Dairy Crest is a broadly based UK Chilled dairy food company with a significant presence in UK dairy market, serving both the retail grocery trade and major food manufacturers, employing roughly 7,000 people at locations around the UK. We can notice a substantial increase in the Goodwill (283. 2m in 2007, 131. 1m in 2006) and the Intangible Assets (151. 5m in 2007, 4. 5m in 2006). Goodwill covers the various attributes of the business like, quality of the product, skill of the work force, relationship with the customers etc.
However, here, it is evident from the company’s cash flow statement that it has acquired new businesses for 293. 3m.
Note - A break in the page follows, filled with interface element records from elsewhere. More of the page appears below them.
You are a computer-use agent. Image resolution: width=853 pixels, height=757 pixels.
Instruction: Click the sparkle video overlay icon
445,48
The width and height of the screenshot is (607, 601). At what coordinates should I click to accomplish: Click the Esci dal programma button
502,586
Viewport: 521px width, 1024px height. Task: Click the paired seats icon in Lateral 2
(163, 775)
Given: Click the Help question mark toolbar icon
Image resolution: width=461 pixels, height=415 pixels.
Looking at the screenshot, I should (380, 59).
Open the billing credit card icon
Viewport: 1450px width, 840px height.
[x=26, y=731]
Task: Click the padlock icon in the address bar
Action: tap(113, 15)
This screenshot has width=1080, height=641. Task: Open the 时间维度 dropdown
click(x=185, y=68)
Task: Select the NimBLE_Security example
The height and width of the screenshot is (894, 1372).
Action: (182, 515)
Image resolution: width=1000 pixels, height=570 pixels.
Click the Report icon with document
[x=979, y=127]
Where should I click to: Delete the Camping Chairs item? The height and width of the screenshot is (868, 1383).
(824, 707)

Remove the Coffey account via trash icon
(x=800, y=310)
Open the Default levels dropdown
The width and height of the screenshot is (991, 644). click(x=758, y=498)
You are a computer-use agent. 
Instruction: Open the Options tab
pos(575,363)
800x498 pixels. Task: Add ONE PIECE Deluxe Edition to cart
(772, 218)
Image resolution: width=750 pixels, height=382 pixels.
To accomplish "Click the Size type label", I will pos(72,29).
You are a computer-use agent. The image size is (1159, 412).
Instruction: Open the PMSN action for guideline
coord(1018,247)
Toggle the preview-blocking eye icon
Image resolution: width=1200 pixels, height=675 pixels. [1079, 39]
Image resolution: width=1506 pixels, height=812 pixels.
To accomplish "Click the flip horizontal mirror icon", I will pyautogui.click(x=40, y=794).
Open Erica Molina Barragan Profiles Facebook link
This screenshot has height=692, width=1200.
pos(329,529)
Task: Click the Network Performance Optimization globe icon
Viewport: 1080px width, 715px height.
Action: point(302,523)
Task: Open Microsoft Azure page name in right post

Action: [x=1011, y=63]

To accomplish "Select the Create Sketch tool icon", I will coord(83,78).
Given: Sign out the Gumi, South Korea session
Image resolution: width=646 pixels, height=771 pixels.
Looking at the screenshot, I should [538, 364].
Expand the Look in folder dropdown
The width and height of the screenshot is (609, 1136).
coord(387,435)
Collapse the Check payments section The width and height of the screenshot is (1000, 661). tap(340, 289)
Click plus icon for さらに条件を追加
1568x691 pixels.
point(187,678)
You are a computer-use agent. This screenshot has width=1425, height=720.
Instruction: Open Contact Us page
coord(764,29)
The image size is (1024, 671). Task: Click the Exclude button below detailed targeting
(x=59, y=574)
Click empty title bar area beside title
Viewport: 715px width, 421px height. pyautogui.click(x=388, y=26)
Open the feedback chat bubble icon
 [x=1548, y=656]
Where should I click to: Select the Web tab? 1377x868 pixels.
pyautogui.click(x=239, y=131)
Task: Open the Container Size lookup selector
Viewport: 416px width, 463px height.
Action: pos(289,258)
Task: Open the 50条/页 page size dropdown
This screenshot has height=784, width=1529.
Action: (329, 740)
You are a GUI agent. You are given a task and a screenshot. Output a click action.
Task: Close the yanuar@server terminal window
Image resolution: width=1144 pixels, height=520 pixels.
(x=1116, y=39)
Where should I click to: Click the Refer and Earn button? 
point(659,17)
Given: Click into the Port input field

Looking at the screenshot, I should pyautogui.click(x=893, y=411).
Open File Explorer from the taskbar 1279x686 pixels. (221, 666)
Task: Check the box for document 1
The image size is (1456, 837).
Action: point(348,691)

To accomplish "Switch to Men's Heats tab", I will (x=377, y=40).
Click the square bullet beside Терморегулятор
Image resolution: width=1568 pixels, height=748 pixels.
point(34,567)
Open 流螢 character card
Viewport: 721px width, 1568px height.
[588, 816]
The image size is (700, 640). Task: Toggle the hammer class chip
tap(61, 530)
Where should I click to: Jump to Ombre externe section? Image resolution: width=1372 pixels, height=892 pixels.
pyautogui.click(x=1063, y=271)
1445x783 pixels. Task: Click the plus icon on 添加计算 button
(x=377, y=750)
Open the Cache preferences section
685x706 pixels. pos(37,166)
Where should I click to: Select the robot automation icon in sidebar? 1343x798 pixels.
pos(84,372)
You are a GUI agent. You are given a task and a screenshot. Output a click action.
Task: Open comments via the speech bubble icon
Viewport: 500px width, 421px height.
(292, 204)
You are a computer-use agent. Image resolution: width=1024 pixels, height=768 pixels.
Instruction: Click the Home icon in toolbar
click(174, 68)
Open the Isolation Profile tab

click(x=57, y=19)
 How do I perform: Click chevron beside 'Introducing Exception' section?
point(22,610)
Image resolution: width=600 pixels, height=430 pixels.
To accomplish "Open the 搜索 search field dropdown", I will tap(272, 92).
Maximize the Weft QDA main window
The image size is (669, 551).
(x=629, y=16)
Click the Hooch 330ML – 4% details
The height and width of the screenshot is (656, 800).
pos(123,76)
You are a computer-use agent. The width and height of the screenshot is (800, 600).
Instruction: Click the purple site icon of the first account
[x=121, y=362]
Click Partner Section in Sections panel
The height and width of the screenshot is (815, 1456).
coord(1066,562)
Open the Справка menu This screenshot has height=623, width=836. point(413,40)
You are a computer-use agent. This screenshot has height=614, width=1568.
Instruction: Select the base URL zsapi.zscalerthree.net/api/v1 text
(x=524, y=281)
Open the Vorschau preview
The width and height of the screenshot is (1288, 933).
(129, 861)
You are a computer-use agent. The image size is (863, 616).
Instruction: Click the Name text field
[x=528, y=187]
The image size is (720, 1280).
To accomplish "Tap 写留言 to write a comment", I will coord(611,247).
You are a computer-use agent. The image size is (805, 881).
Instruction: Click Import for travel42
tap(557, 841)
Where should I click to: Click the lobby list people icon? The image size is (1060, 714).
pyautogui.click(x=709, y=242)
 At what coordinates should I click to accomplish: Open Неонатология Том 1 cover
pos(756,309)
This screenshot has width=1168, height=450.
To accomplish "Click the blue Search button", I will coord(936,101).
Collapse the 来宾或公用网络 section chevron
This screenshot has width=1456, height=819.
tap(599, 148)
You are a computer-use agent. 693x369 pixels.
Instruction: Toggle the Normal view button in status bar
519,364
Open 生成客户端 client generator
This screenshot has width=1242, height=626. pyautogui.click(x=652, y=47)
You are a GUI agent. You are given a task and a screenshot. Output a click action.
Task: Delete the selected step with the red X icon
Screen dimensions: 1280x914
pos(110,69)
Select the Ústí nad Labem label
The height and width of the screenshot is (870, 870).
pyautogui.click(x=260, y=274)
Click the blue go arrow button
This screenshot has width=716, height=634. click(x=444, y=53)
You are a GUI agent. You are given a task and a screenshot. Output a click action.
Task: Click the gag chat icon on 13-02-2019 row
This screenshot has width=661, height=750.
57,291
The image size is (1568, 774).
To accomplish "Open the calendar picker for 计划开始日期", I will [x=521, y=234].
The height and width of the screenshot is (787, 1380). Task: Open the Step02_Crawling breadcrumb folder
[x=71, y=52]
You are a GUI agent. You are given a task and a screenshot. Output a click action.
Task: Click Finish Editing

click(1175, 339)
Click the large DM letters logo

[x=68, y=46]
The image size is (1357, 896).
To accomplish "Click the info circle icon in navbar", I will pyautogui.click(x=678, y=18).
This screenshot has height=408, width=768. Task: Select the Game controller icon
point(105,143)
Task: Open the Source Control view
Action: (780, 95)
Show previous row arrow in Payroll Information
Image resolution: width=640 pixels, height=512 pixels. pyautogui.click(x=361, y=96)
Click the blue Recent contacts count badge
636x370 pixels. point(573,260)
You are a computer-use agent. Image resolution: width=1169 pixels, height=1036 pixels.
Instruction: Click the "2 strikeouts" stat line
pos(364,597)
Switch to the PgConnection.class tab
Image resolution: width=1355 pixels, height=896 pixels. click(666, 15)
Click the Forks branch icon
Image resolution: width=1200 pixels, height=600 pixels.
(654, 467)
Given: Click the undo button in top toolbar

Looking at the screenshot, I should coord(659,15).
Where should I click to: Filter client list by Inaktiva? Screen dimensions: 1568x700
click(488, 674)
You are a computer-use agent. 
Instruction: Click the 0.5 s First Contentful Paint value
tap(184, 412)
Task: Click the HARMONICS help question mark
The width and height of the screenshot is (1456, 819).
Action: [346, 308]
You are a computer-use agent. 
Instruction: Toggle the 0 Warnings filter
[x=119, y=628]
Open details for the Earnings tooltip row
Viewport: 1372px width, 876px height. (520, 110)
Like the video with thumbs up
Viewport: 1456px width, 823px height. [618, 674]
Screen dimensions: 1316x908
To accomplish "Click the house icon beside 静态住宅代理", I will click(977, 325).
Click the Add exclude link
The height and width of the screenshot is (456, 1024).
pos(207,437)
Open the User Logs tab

The increase is primarily caused by these two acquisitions in the accounting period 2006-07. The same has caused the increase in the Intangible Assets in the form of assembled workforce, license agreements, and contact with the customers etc. There is a noticeable decrease in the total current assets, which have gone down from 350. 1 m in 2006 to 330. 7 m in 2007. It can be a cause of worry for any group.
However, it can be seen that the change is brought down by decrease in inventories from 192. 6m in 2006 to 147. 5m in 2007. The decrease has been primarily caused by the sale of their retailer-branded cheese business, as we can notice the sale transaction in the group’s cash flow statement. The sale was a strategic move in order to concentrate more on the branded cheese business and added value elements. The long-term borrowings have increased hugely from 253. 8m in 2006 to 339. 9m in 2007.
But again, the main reason behind borrowings was the acquisition of two businesses. Though, the finance charges have gone up by 15% to 19. 2m as a result of increased levels of net debt, yet it has been offset by the profit generated from the amount invested. As a result of the acquisition of the Express Dairies, the Dairies division of the company has increased profit on operations by 52% to 27. 1m. Also, the other acquired business- St. Hubert, has enjoyed overall profit increase of 7%. It implies that the Group is on a progressive path.
Retirement Benefit Obligation was in deficit of 62. 0m at the end of Financial Year 2005-06. It has come down to 0. 4m in 2006-07. It implies that the investments of the fund have caused a strong return. If we track the operations of the group for the year 2006-07, it is clear that due to 60% equity weighting and strong worldwide equity return, the movement in the fair value of plan assets has gone up by 65. 9m. Also, the yields from the corporate bonds have been higher than the yields last year.
Bonds and cash together have gone up from 160. 3m in 2006 to 245. 8m in 2007. And the group itself has also contributed to the pension scheme during 2006-07, equalling 17. 0m. Deferred Tax Liability means, any future tax liability. It is caused by the temporary differences between the book value of assets and liabilities and their tax value. The main reason behind it is the difference between the accounting for shareholders and the Tax Accounting. It has gone up hugely to 82. 4m from 13. 6m in 2005-06.